Data extract section start
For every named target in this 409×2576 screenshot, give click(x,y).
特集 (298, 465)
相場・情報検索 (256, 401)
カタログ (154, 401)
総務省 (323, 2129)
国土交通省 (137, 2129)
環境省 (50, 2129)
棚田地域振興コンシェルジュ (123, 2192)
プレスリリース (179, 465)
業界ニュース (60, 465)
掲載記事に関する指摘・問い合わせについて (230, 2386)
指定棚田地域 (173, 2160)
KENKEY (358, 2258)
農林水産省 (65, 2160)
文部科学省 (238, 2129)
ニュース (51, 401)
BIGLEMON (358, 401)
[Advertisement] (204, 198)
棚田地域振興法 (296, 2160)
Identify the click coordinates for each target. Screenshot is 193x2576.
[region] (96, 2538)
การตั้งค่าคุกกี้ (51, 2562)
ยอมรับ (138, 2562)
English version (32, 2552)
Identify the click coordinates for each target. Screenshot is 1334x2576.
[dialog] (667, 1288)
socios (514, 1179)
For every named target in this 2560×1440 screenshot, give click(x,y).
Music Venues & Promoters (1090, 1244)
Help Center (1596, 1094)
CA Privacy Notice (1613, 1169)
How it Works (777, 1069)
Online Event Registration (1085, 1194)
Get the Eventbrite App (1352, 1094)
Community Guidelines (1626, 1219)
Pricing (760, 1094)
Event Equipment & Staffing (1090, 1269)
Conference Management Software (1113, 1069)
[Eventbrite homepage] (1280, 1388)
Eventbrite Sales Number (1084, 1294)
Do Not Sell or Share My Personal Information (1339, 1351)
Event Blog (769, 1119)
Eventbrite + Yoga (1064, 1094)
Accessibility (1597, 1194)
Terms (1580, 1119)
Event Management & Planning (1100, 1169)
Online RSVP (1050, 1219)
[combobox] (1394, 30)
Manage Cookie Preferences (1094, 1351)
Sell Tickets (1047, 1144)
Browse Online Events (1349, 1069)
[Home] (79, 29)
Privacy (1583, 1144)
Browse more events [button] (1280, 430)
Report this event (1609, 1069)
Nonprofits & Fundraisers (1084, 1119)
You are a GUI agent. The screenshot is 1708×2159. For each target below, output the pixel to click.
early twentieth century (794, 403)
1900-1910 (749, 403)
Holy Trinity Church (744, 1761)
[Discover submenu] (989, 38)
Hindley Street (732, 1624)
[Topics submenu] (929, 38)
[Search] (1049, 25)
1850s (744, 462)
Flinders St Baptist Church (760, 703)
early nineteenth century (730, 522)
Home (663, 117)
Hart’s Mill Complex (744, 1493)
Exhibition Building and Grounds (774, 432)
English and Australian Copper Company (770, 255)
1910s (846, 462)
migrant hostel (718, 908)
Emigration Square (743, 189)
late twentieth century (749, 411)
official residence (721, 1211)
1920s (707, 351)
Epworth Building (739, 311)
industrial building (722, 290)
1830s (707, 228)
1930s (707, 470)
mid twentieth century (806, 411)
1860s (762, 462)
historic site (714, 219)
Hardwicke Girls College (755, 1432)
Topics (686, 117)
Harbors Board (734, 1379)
Data extract section end
• **What you have to do**
Set down only these lines, exactly: the one containing "1920s (707, 351)" and each line after it through the end of the entries above.

• **Answer box**
1920s (707, 351)
Epworth Building (739, 311)
industrial building (722, 290)
1830s (707, 228)
1930s (707, 470)
mid twentieth century (806, 411)
1860s (762, 462)
historic site (714, 219)
Hardwicke Girls College (755, 1432)
Topics (686, 117)
Harbors Board (734, 1379)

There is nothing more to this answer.